- [ACTIVITY] Return the lines below that contain "Bumbu".

- [ENTRIES SHOWN]
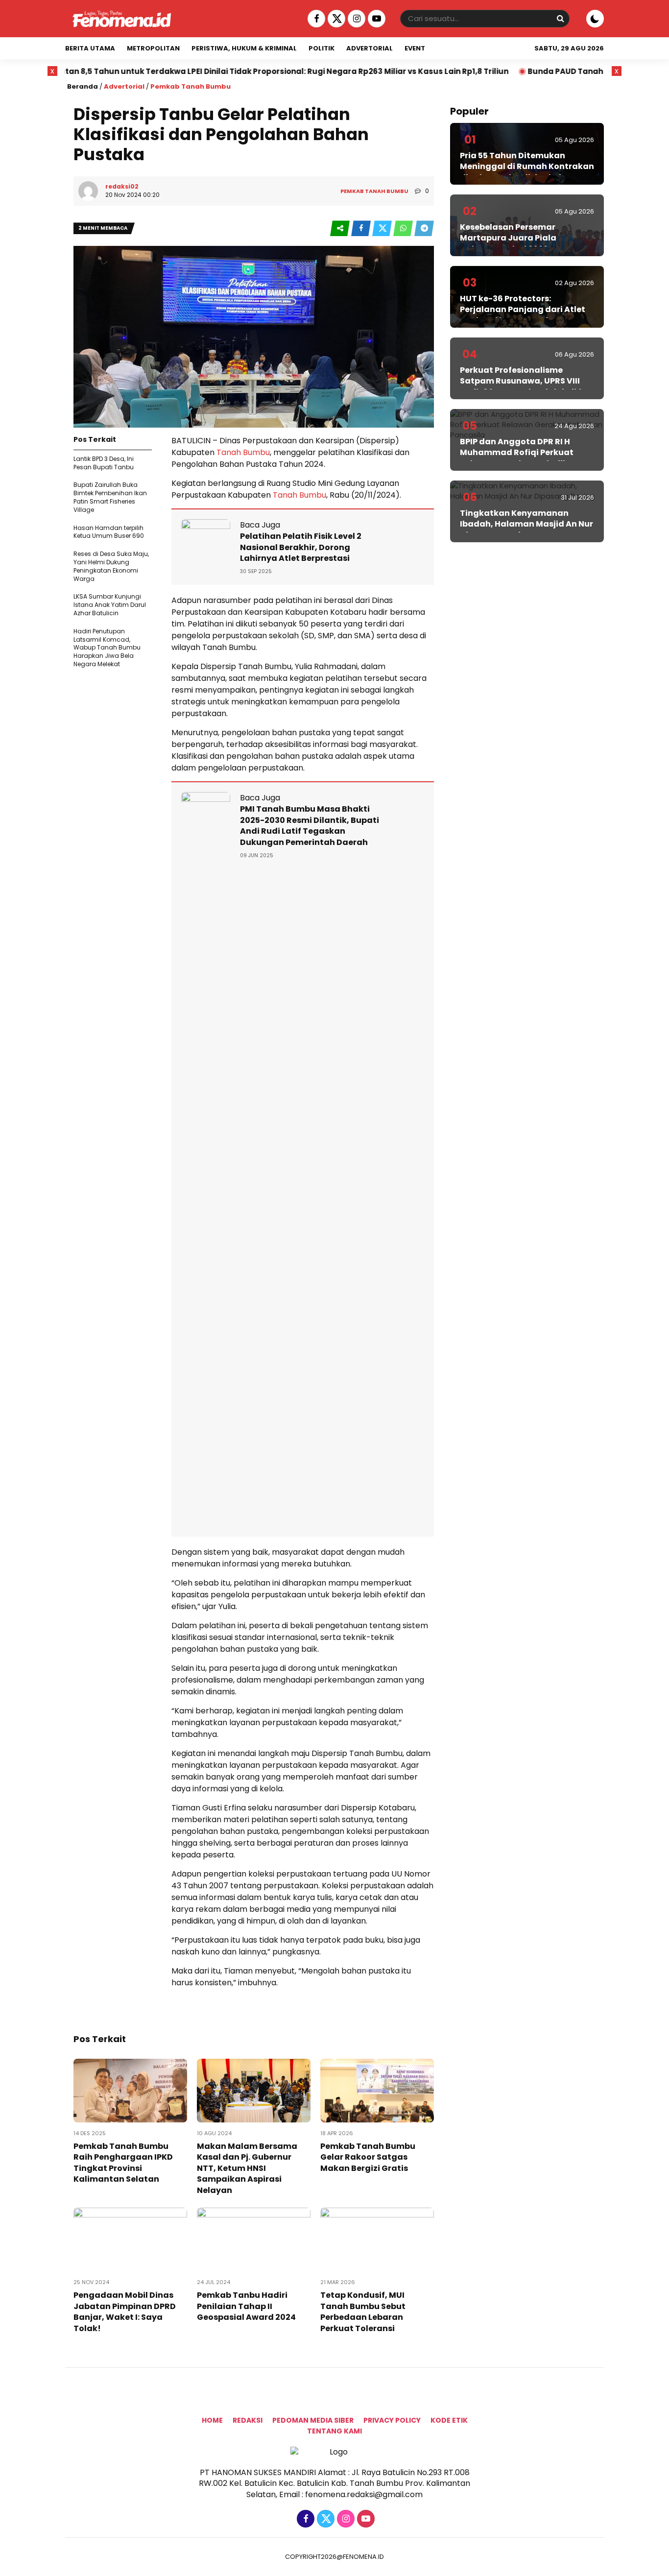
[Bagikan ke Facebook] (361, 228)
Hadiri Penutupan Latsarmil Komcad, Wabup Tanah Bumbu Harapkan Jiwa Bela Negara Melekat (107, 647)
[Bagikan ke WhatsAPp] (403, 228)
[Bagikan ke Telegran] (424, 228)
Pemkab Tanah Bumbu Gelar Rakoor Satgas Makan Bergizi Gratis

- [ANSWER SECTION]
Hadiri Penutupan Latsarmil Komcad, Wabup Tanah Bumbu Harapkan Jiwa Bela Negara Melekat (107, 647)
Pemkab Tanah Bumbu Gelar Rakoor Satgas Makan Bergizi Gratis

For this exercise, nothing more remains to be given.